The Diary

Cod Almighty | Diary

Hegativity in the 1920s

16 July 2024

Perhaps it is a case of the enemy of my enemy being my friend. Newbegin Diary suspects that supporters of both clubs would put a higher value on a win over Lincoln than over each other, for there is a certainly amicability in Town's relationship with Boston, who we play tonight.

George Pearce, Grimsby's chair from 1931 until 1955, was from Boston. One of his first acts when he took on the role was to send a strong team, full of its First Division stars, to play a benefit on behalf of the failing Boston Town. When Boston Town folded, Boston United were formed in their place, and one of the players in their first line-up was the old Grimsby outside left Billy Marshall.

It is a tribute to Marshall's longevity that he played in the same forward line as all four of the great centre forwards - Carmichael, Robson, Coleman and Glover - who straddle the decades between the wars. Between Christmas Day 1924 and 21 January 1928 Billy did not miss a single match, a feat all the more remarkable as his lungs were forever scarred after being gassed on military service during World War One.

After leaving Grimsby, he spent a single season with Reading which he admitted he did not enjoy. He found it impossible to get enough fresh air, so he was glad to return to Lincolnshire and the coast. He was almost 35 by the time he joined Boston but still he played with all the enthusiasm of someone at the start of his career, even though he had fallen in two years from Division One to the Midland League. When he returrned to Blundell Park to play Grimsby reserves, there were spectators ready to acknowledge he was the finest left winger they had ever possessed.

Time had perhaps lent a certain nostalgia to the memory of his crosses, too often express deliveries which cleared everyone's heads and might have given someone concussion if they had not. But he was quick, and when the change in the offside law in 1925 gave wingers new licence to cut inside, he scored and contributed to some wonderful goals.
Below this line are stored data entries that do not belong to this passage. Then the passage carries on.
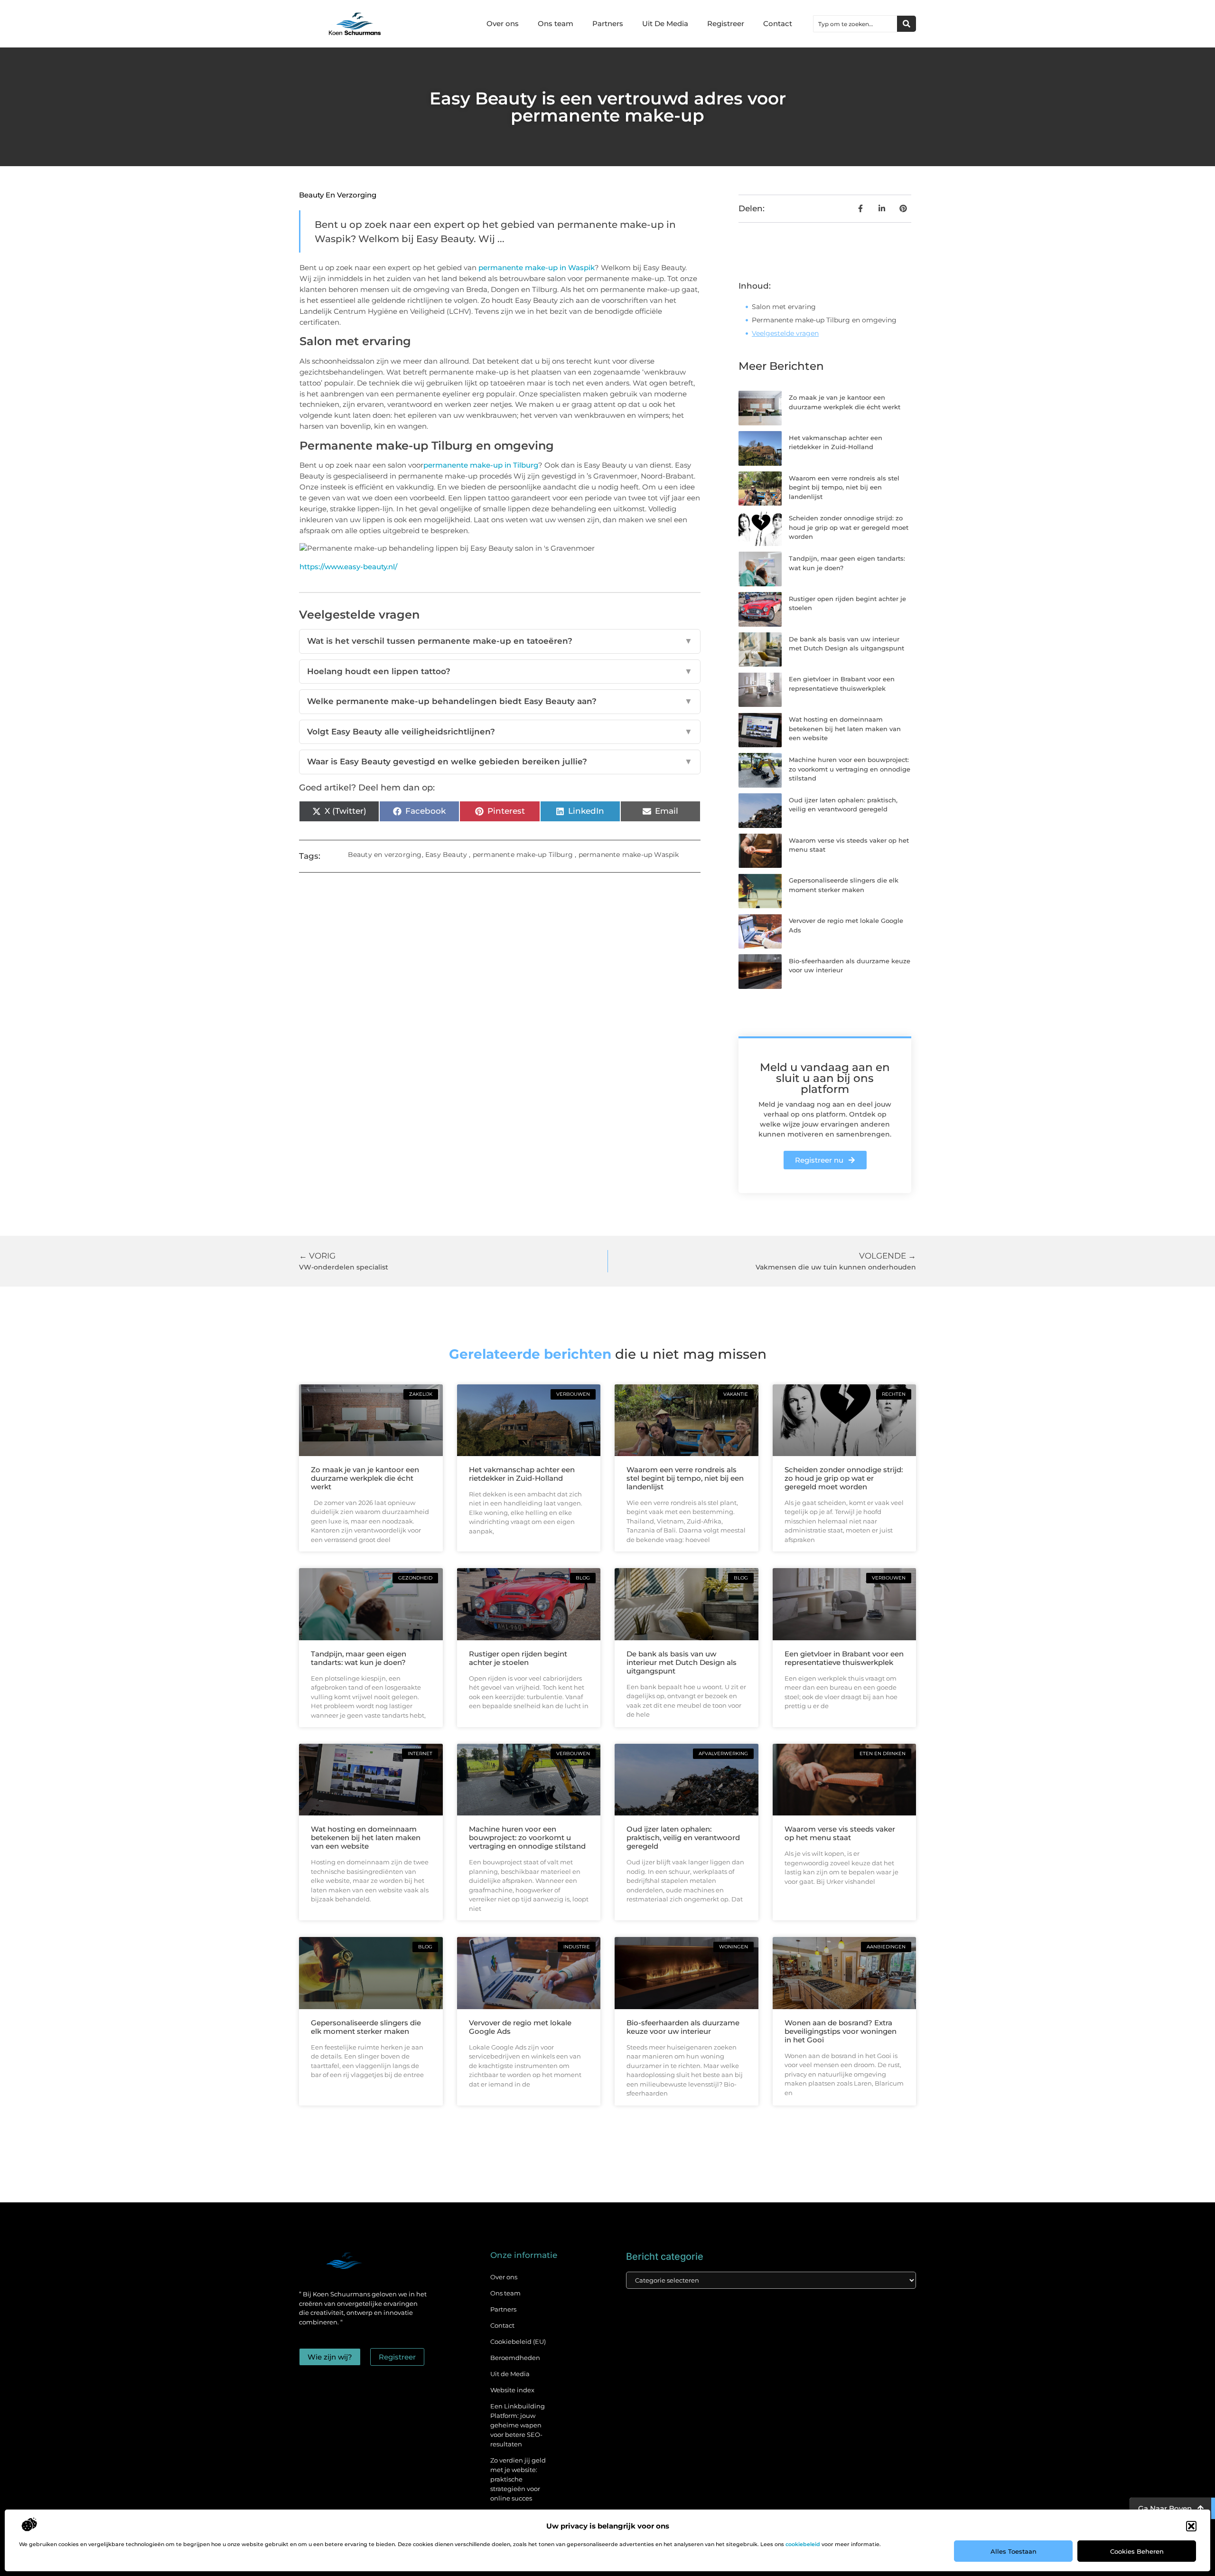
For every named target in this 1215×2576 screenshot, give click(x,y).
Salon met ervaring (784, 306)
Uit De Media (665, 23)
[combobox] (855, 24)
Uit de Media (510, 2374)
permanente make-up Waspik (629, 854)
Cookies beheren (1137, 2551)
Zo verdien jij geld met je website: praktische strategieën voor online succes (518, 2479)
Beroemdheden (515, 2357)
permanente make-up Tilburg (523, 854)
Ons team (555, 23)
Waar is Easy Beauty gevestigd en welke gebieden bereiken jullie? (499, 761)
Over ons (502, 23)
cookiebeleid (802, 2544)
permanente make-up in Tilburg (480, 465)
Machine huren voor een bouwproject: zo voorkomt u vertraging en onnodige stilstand (849, 769)
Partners (607, 23)
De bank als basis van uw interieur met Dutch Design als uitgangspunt (681, 1662)
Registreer (725, 23)
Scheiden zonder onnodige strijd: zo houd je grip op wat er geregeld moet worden (848, 527)
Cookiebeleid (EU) (518, 2341)
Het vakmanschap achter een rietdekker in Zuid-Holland (522, 1474)
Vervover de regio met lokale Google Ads (520, 2027)
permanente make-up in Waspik (536, 267)
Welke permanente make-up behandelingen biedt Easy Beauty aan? (499, 701)
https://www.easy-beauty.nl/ (348, 566)
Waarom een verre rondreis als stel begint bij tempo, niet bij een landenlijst (844, 487)
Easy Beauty (446, 854)
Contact (777, 23)
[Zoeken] (906, 24)
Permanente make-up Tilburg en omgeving (824, 320)
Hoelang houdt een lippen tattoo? (499, 671)
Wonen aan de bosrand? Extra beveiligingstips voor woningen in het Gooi (841, 2031)
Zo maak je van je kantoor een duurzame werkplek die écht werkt (365, 1478)
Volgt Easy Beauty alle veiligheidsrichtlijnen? (499, 731)
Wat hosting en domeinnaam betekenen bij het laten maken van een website (845, 728)
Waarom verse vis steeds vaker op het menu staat (840, 1833)
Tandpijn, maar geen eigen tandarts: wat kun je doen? (358, 1658)
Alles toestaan (1014, 2551)
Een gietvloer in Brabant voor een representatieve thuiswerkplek (844, 1658)
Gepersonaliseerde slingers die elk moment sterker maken (366, 2027)
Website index (512, 2390)
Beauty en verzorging (337, 194)
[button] (1191, 2526)
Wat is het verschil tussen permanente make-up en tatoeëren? (499, 641)
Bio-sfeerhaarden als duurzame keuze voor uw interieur (682, 2027)
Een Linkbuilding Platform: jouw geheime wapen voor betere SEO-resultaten (517, 2425)
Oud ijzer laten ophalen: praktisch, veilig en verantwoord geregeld (683, 1837)
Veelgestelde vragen (785, 333)
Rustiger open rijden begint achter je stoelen (518, 1658)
We don't have a time-machine, but we have our own memories and they feed our imaginations. 90 years before Nick Hegarty, Billy Marshall, with his ginger hair and his zeal, had Hegativity in abundance. His skull was wrapped in bandages after an earlier collision when in 1929 he scored the goal which sealed a win at Hull, searing in from wide on the halfway line, beating defenders and keeping his feet even as they resorted to foul play. It must have been one of the sights of a golden age of Grimsby football.